Lemonade says applicant driver’s license numbers exposed

Lemonade Inc. has begun sending notification letters to about 190,000 people after their driver’s license numbers were transmitted unencrypted, according to regulatory filings by the company. 

The company said a technical issue in its online application process for car insurance led to the exposure of data in an application programming interface call to a third-party data provider, according to an April 9 filing with the Securities and Exchange Commission. 

As part of the online application process, certain information is sent between a server and a user’s browser, according to the filing. This includes data used to generate an insurance quote.  

Lemonade said it learned of the issue on March 14 and said the exposures likely lasted from April 2023 through March 2024, according to a notice filed with the California Attorney General’s office. 

The technical issue allowed the data to be sent out without the normal means of protection used by Lemonade and the driver’s license numbers were left without encryption. The company said has since taken measures to resolve the vulnerability.

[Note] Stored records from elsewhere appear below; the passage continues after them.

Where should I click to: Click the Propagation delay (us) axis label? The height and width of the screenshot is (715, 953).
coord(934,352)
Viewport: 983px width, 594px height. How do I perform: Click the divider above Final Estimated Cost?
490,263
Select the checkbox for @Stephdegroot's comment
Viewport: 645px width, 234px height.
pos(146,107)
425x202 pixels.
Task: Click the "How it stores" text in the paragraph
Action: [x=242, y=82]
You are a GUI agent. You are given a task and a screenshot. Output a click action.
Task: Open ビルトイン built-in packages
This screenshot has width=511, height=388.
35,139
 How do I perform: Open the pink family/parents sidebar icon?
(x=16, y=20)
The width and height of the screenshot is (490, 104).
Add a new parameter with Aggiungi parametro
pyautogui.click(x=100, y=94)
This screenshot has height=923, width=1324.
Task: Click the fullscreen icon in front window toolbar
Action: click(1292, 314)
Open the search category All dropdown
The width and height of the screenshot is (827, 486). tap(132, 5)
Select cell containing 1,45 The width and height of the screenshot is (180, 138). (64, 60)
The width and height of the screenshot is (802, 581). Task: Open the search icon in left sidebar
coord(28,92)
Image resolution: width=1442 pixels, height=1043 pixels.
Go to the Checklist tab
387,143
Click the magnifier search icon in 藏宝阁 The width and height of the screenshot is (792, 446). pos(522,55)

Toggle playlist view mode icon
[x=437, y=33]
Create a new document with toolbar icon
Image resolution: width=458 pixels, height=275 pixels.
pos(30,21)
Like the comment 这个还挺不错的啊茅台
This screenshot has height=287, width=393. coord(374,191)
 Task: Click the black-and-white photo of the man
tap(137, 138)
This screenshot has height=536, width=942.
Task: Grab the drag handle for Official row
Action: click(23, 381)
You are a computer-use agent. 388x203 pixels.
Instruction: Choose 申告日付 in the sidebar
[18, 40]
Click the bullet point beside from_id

Lemonade said none of its operations were compromised and customer data was not targeted. The company said it does not consider the incident to be “material” to operations or financial results.   

The company said it will notify regulators based on its legal obligations. 

A spokesperson for the company was not immediately available. 

Lemonade offers various policies, including renters, homeowners, pets, auto and life insurance in the U.S. and parts of Europe. It has more than 2.4 million customers.